Face à ce monopole détenu historiquement par les élites locales sur la croissance économique locale, la lutte du monde syndical et du monde communautaire pour assumer leur présence ne peut et ne pourra être facile. Déjà, dans plusieurs MRC au Québec, le débat a été engagé à savoir qui allait siéger au conseil d'administration du CLD et dans quelle proportion chaque partenaire allait être représenté. À titre d'exemple, ce qui s'est passé à l'assemblée de consultation sur le futur CLD, tenue dans la MRC de Brome-Missisquoi, et c'est rapporté dans La Tribune du 25 novembre: «Les syndicats, selon la formule proposée, ne délégueraient que deux représentants, ce qui, pour Serge Gosselin de la CSN, est nettement insuffisant. "Les syndicats souhaitent être des partenaires, mais nous nous rendons compte que notre rôle sera limité, et nous en sommes très déçus. Les groupes syndicaux, communautaires et coopératifs devraient représenter le tiers du C.A." a affirmé M. Gosselin.»

Ailleurs, M. Pierre Dagenais, commissaire en chef de la Société de développement économique de la région sherbrookoise, commentait ainsi la création des CLD en Estrie: «On n'a jamais caché qu'on n'est pas très favorable à cette initiative. Parce que, dans des cas comme la SODERS, où les municipalités mettent plus d'argent que le gouvernement, on risque de voir nos partenaires se retirer ou réduire leur contribution. C'est très risqué d'établir une structure où les municipalités ne sont plus les décideurs majeurs alors que ce sont elles qui versent le gros des sommes. C'est pourquoi nous ne sommes pas d'accord avec les changements – annoncés hier par le ministre Chevrette – et c'est la même chose du côté de la MRC de Memphrémagog».

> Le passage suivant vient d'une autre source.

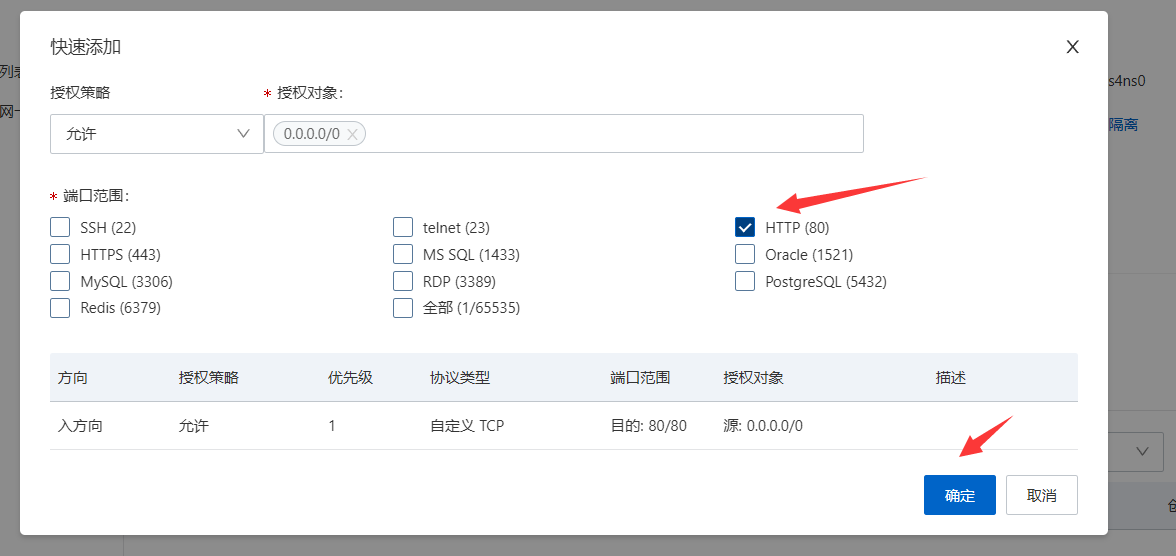Expand the partially hidden dropdown behind the dialog
This screenshot has width=1176, height=556.
1142,452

Dans plusieurs autres MRC, la bataille est même plus féroce, puisque plusieurs C.A. provisoires sont déjà constitués, et on s'est ingénié à contourner l'esprit de la loi: Qui, en nommant un travailleur autonome pour représenter des travailleurs; qui, en nommant un dirigeant des Chevaliers de Colomb pour représenter les intérêts des groupes communautaires; qui, comme dans la MRC Le Haut-Saint-François, prévoit 38 sièges dont 19 aux municipalités locales, un siège aux travailleurs et un siège au monde communautaire, trois sièges pour autant de chambres de commerce locales, etc. Et finalement, ce conseil d'administration se dotera d'un comité exécutif de huit membres au sein duquel la personne travailleuse devra alterner avec la personne représentant le monde de l'éducation et la personne du monde communautaire devra alterner avec la personne représentant le monde de la santé.

La Présidente (Mme Bélanger): Je m'excuse, M. Sauvé, il vous reste une minute pour conclure.

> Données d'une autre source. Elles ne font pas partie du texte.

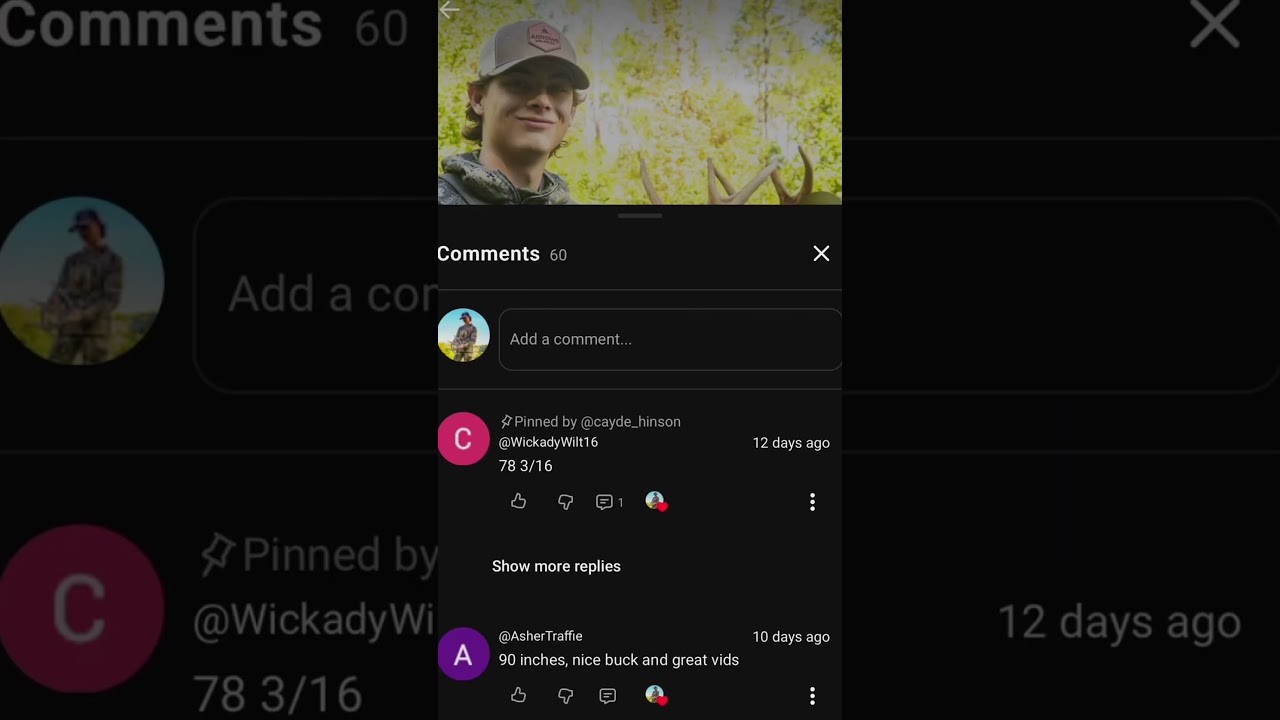Dislike the WickadyWilt16 pinned comment

565,502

M. Sauvé (Maurice): Une minute. Ah bien! on va y arriver, madame.

Est-il exagéré de dire que cela n'augure rien de bon mais en dit long sur les intérêts en jeu et sur la bataille que le monde syndical et le monde communautaire doivent et devront mener pour favoriser la démocratisation du pouvoir local? Cette bataille est également celle du gouvernement, qui doit faire en sorte de sauvegarder et reproduire les acquis de la concertation et issus d'une majorité de CRD et issus également du Sommet sur l'économie et l'emploi.

En conséquence, nous invitons le ministre à donner des signes et des orientations très clairs qui éviteront toute parodie de sa loi et de l'esprit même de la concertation équilibrée vécue de façon générale au Québec: en accordant une accréditation provisoire pour la première année et en refusant l'accréditation aux CLD qui ne se conforment pas à une représentation équilibrée des partenaires au sein de son conseil d'administration; en amendant son projet de loi pour remplacer l'expression «des travailleurs» par «du milieu syndical»; en exigeant que la désignation des personnes représentant une catégorie de partenaires soit faite obligatoirement par ces partenaires eux-mêmes.

Le gouvernement doit donc tout faire pour que les acquis de la concertation soient pris en compte. C'est à ce prix que les CLD ont des chances de partir du bon pied, ce qui n'est pas le cas dans beaucoup trop de MRC.

La Présidente (Mme Bélanger): Alors, M. Sauvé, c'est terminé.

M. Sauvé (Maurice): Alors, effectivement, on aura l'occasion...

La Présidente (Mme Bélanger): Durant le questionnement.

M. Sauvé (Maurice): ...durant les questions de pouvoir expliquer nos craintes par rapport au fait que nous ne voyons pas suffisamment d'intégration ou de place pour l'économie sociale, par rapport à l'économie plus traditionnelle, dans le cadre des nouveaux CLD. Alors, je vous remercie et je vais répondre aux questions.

La Présidente (Mme Bélanger): Merci, M. Sauvé. Je m'excuse, mais malheureusement le temps est toujours limité. M. le ministre.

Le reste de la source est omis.